La metodologia è stata lanciata a livello mondiale con due diversi studi effettuati in USA e resi noti tra maggio e giugno 2018. La ricerca più importante, pubblicata con il titolo Prediction of preterm birth with and without preeclampsia using mid-pregnancy immune and growth-related molecular factors and maternal characteristics, ha seguito 400 donne durante il loro secondo trimestre, esaminando 25 biomarcatori o sostanze nel sangue che erano segni di infiammazione e attivazione del sistema immunitario, oltre a determinati livelli proteici, indicativi di un possibile rischio di nascita pretermine. Quei 25 biomarcatori sono stati selezionati da un panel di 63 che si è dimostrato correlato al parto pretermine o alla preeclampsia. “Il nostro test è stato in grado di prevedere l’80,3% delle donne che hanno avuto un parto prematuro, a 15-20 settimane di gestazione“, ha sintetizzato Laura Jelliffe-Pawlowski, professore associato e direttore di Precision Health and Discovery presso l’Università della California, Preterm Birth Initiative di San Francisco, che è stato il primo autore dello studio. Ha aggiunto che “poiché il test ha identificato le donne ad alto rischio di parto pretermine con preeclampsia – che identifica circa il 95% delle donne che hanno avuto un parto pretermine con preeclampsia prima di 32 settimane – offre un’opportunità di intervento, ad esempio per somministrare alle future mamme aspirina a basso dosaggio per ridurre il rischio di preeclampsia”. Sul sito della CNN si indica il costo del test tra i 50 ed i 100 dollari.

== Dati forniti ==
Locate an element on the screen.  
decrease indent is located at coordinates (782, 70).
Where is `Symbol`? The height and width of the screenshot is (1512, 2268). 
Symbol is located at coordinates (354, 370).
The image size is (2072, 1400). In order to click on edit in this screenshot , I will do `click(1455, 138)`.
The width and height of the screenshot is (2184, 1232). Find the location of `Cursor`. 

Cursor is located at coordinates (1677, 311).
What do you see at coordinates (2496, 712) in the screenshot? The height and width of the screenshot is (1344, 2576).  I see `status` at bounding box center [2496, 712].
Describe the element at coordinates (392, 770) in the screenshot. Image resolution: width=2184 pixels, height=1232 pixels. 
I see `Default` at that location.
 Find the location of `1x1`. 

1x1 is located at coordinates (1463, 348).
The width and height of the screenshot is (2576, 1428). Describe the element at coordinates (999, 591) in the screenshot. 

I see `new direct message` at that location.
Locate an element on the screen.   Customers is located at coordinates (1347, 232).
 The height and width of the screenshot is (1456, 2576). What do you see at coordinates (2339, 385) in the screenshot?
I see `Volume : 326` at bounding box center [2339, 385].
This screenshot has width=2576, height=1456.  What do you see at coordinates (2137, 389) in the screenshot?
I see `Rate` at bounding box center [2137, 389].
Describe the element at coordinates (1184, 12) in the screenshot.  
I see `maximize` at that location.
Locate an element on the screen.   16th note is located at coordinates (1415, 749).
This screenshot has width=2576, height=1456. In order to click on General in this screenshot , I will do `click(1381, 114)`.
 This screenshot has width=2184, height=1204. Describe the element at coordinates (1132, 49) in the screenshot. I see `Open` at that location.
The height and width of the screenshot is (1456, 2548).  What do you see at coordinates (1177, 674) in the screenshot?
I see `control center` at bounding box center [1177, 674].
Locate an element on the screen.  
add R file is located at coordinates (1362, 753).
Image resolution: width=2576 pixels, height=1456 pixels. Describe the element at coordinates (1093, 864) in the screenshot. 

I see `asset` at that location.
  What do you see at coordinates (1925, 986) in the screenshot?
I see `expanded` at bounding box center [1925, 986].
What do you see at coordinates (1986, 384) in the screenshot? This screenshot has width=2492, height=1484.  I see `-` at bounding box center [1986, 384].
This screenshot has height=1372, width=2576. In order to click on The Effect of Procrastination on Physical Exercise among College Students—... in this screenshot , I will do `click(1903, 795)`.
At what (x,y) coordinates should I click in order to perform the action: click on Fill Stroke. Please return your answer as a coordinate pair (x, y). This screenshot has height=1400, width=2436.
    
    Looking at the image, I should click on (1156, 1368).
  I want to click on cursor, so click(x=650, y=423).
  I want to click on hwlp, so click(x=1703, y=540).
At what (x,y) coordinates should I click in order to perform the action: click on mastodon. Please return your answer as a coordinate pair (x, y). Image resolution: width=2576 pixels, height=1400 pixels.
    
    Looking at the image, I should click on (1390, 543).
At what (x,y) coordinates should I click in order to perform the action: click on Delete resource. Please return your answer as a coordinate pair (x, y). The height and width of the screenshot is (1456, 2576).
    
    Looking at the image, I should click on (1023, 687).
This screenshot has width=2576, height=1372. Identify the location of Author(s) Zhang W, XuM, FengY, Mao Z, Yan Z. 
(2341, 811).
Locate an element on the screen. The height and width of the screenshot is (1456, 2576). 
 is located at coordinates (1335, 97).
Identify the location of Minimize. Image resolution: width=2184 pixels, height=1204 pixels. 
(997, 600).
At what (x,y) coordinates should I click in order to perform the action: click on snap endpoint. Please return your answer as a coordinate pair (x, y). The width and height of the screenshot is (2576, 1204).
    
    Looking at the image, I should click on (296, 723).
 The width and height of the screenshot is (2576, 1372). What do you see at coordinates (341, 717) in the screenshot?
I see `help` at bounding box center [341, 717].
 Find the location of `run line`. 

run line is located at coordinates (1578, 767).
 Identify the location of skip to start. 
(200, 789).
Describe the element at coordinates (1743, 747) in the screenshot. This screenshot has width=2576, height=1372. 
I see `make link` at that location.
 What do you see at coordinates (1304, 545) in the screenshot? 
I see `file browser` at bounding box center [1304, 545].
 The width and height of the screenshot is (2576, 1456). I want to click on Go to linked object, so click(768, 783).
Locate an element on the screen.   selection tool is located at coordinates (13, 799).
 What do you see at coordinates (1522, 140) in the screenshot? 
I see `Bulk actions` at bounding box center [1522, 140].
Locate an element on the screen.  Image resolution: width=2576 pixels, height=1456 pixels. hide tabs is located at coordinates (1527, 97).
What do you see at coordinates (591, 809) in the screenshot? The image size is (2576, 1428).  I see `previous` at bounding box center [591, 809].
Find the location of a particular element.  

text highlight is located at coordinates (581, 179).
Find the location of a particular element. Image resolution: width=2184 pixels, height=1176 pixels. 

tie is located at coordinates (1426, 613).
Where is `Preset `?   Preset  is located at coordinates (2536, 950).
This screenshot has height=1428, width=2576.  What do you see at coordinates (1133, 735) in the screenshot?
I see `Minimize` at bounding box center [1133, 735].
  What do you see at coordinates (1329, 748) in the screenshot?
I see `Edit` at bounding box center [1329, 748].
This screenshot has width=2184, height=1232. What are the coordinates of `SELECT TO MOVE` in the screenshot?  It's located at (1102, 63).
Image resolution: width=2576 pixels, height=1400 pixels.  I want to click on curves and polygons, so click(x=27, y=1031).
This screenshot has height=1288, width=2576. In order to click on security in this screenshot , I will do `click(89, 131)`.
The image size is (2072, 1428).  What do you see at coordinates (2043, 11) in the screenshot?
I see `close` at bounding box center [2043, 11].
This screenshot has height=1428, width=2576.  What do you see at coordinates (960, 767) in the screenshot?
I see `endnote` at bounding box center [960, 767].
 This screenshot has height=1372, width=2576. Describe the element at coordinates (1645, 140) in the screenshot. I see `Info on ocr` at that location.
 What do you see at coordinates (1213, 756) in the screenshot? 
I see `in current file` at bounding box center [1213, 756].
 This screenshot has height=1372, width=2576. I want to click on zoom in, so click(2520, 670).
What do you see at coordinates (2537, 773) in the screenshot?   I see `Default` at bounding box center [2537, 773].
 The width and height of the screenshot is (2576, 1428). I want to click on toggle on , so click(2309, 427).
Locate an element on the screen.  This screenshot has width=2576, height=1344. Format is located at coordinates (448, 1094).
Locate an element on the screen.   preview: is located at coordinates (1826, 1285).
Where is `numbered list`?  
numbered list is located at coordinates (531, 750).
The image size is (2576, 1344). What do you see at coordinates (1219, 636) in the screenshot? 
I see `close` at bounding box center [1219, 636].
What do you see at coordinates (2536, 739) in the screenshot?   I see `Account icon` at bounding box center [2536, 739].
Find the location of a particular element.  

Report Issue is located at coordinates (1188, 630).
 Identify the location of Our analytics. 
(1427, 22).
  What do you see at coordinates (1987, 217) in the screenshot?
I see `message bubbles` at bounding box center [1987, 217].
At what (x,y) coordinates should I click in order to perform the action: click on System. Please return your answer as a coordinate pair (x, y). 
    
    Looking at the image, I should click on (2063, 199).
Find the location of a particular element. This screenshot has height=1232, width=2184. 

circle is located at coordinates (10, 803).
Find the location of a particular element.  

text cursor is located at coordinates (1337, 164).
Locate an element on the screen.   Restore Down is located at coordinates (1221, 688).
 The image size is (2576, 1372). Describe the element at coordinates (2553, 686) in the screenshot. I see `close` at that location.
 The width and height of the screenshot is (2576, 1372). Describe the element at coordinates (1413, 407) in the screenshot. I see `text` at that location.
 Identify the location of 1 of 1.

== Consegne ==
**A.** Quante donne ha seguito la ricerca più importante descritta nel testo fornito?
**B.** Prosegui il testo fornito sul test per prevedere il parto pretermine, partendo dopo la sua ultima frase.
Le voci non hanno alcun legame con il testo fornito.

== Soluzioni ==
**A.** La ricerca ha seguito 400 donne durante il loro secondo trimestre.

**B.**
Un secondo test, anch’esso non invasivo, è quello derivato dallo studio Noninvasive blood tests for fetal development predict gestational age and preterm delivery condotto dalle università statunitensi di Standford e della Pennsylvania e dall’università di Copenaghen. I ricercatori in questo caso hanno valutato l’RNA nel sangue delle donne incinte per determinare la salute e lo stato delle loro gravidanze. L’RNA, o acido ribonucleico, è una molecola a filamento singolo simile al DNA. Lo studio ha seguito 38 donne a rischio: si sono registrati 13 parti pretermine e di questi sono stati 7 quelli diagnosticati fino a due mesi prima del travaglio. Questo test secondo la CNN ha un costo che si aggira sui 100 dollari.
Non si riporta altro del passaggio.